◆ WHAT TO PRODUCE ◆
Reproduce the whole listing, keeping each word unchanged.
### DATA EXTRACT
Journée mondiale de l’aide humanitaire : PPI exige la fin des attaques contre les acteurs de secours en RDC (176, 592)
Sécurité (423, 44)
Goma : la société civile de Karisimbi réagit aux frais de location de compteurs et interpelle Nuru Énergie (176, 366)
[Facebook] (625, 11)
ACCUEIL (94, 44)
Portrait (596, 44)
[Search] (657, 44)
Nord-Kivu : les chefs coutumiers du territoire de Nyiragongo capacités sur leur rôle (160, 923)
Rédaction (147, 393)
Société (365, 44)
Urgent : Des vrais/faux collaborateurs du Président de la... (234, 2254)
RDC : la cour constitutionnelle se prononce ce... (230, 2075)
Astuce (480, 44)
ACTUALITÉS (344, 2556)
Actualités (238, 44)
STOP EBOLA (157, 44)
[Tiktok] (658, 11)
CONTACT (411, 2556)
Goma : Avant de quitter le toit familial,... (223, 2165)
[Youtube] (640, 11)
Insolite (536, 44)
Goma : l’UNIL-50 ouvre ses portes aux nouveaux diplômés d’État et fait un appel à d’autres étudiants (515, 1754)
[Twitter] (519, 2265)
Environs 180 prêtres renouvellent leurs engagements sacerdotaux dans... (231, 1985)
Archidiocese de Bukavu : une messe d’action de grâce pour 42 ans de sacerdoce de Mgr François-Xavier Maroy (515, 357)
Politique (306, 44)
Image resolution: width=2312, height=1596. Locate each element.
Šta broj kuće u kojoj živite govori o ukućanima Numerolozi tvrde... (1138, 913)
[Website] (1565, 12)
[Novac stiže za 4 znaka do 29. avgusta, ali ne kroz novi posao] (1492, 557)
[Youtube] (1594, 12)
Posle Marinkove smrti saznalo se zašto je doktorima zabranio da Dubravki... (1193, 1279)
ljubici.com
######
◆ YOUR RESPONSE ◆
Journée mondiale de l’aide humanitaire : PPI exige la fin des attaques contre les acteurs de secours en RDC (176, 592)
Sécurité (423, 44)
Goma : la société civile de Karisimbi réagit aux frais de location de compteurs et interpelle Nuru Énergie (176, 366)
[Facebook] (625, 11)
ACCUEIL (94, 44)
Portrait (596, 44)
[Search] (657, 44)
Nord-Kivu : les chefs coutumiers du territoire de Nyiragongo capacités sur leur rôle (160, 923)
Rédaction (147, 393)
Société (365, 44)
Urgent : Des vrais/faux collaborateurs du Président de la... (234, 2254)
RDC : la cour constitutionnelle se prononce ce... (230, 2075)
Astuce (480, 44)
ACTUALITÉS (344, 2556)
Actualités (238, 44)
STOP EBOLA (157, 44)
[Tiktok] (658, 11)
CONTACT (411, 2556)
Goma : Avant de quitter le toit familial,... (223, 2165)
[Youtube] (640, 11)
Insolite (536, 44)
Goma : l’UNIL-50 ouvre ses portes aux nouveaux diplômés d’État et fait un appel à d’autres étudiants (515, 1754)
[Twitter] (519, 2265)
Environs 180 prêtres renouvellent leurs engagements sacerdotaux dans... (231, 1985)
Archidiocese de Bukavu : une messe d’action de grâce pour 42 ans de sacerdoce de Mgr François-Xavier Maroy (515, 357)
Politique (306, 44)
Image resolution: width=2312, height=1596. Locate each element.
Šta broj kuće u kojoj živite govori o ukućanima Numerolozi tvrde... (1138, 913)
[Website] (1565, 12)
[Novac stiže za 4 znaka do 29. avgusta, ali ne kroz novi posao] (1492, 557)
[Youtube] (1594, 12)
Posle Marinkove smrti saznalo se zašto je doktorima zabranio da Dubravki... (1193, 1279)
ljubici.com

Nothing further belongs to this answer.